### Data records:
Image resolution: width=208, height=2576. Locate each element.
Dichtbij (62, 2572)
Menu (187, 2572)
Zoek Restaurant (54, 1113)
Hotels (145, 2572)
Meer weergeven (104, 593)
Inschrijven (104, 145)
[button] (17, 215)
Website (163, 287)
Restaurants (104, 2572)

---

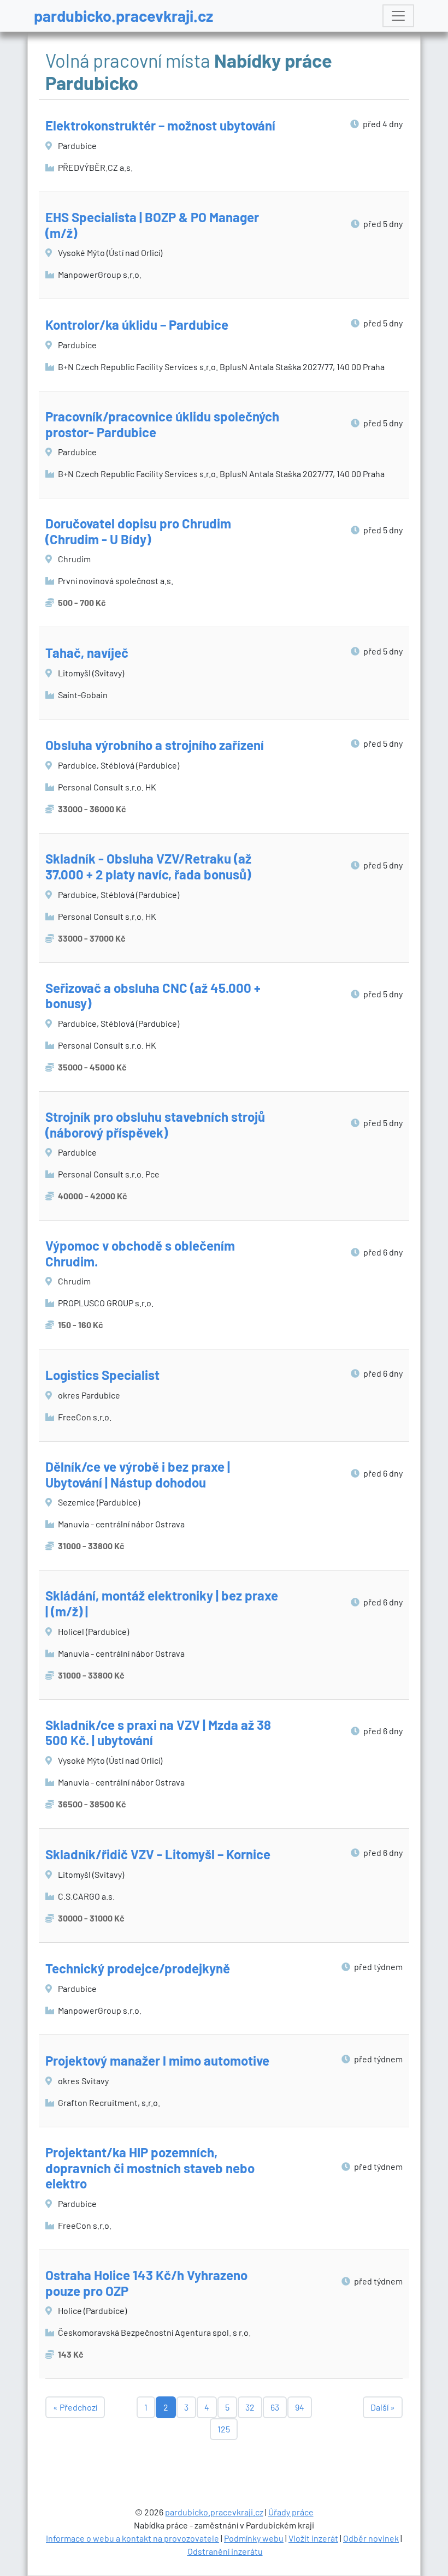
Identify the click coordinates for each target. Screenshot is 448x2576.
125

### Exercise instructions:
What is needed is a verbatim copy of every line in the records above from the one containing "Image resolution: width=208, height=2576." down to the one containing "Restaurants (104, 2572)", both included, and nothing more.

### Your response:
Image resolution: width=208, height=2576. Locate each element.
Dichtbij (62, 2572)
Menu (187, 2572)
Zoek Restaurant (54, 1113)
Hotels (145, 2572)
Meer weergeven (104, 593)
Inschrijven (104, 145)
[button] (17, 215)
Website (163, 287)
Restaurants (104, 2572)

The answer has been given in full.